Portrait of 26 Year old Sudanese Refugee. Fleeing Sudan after the government murdered her husband and 4 children 1 year ago. Aged 6, 4 (twins) and 2. 

I woke up in my mixed dorm Hostel room in Cairo one morning and she was asleep. When she woke up i can’t describe the feeling that overcame me. Is this ok? This lady is in a room with a man, me. Is that normal? Was she put in the wrong dorm by accident? Do i talk to her? or Do i just pretend she isn’t there? I wanted to pretend she wasn’t there, just because i thought it would be easier, and maybe she would have preferred if i didn’t make her feel uncomfortable. But her eyes looked friendly and i couldn’t help but say “Salam Alekum” - and i was instantly welcomed into her world. We chatted about breakfast and Sudan. Using the translater on my smartphone, we managed to exchange enough information to feel comfortable around each other. The whole time i kept thinking i needed to get a picture of her, sitting there on the Hostel bunk bed. But would this just ruin everything? I didn’t feel like offending her, and a man taking a picture of a muslim sudanese woman after only knowing each other for less than an hour seemed completely unlikely to be honest.  
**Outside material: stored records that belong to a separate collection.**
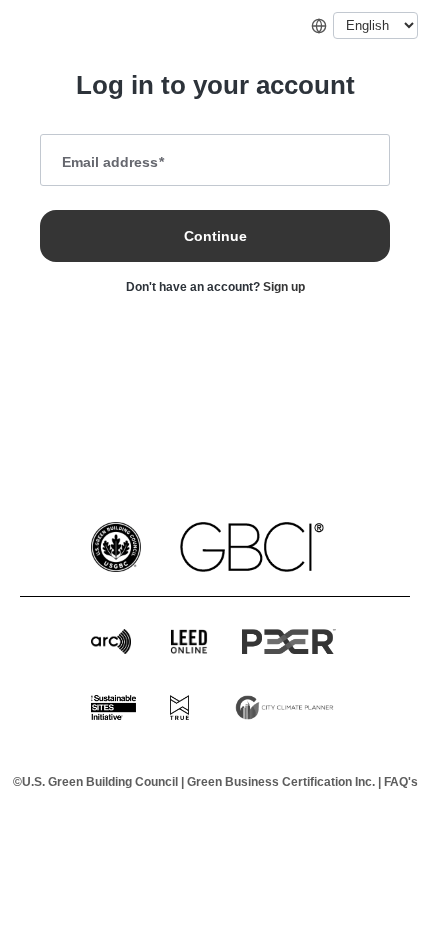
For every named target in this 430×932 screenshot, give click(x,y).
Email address (113, 162)
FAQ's (401, 782)
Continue (215, 236)
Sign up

I asked her if it’s ok if i take a picture and i show her the translation. She says ‘ok’. I take a few photos and thank her very much. She asks me “how can i come to australia?”. What do you say to that?. She was off to the UNHCR - Middle East & Africa the next day to start her future in a refugee program somewhere. I wished her all the best and gave her an Australian Dollar with Kangaroo’s on it. I hope she gets to Australia one day. 

...on things

…i recently got a little point and shoot film camera. it’s manual focus and has an inbuilt flash. From the beginning, this was always my creative vision for the sketchpad of experiences, feelings, and visual curiosities - raw and simple, which i’ve pathetically called ‘the cairo diary’, mainly after inspiration from Hunter S Thompson’s book 'The Rum Dairy’ which is a autobigrapical/fictional story of his experiences whilst working as a journalist for The Daily News in San Juan, Puerto Rico in his early twenties. An intricate look into excess, freedom and meaning of life, it’s one of my favourite books. I suppose this is some sort of visual attempt to make sense of a very similar time and experiences. I quit my job in Sydney, Australia and started working as a freelance photojournalist in Cairo at a time when everyone is leaving. The people are confused, i’m confused. I shoot medium format and point and shoot film and digital and each one has it’s role in my adaptation to this period of time in a place where nothing is certain…i’m finding that this 'project’ is going to take longer than i first thought. I sold my car back home to fund a longer stay here. 120 film won’t be developed until i get back home, whenever that is. The lab where i’ve been taking my film to puts a scratch on the negatives in the same place. I used to work in a lab back home and it’s probably because of a lack of maintenance that a part has worn out or there’s a piece of dirt that hasn’t been moved. But i like it. It’s part of the experience. The files are so low res that it’s almost impossible to manipulate in photoshop because the scanner is probably from the early 90’s. I just hand the rolls over and get them back on a disc which i upload here. It’s raw and simple, exactly how things are done in egypt.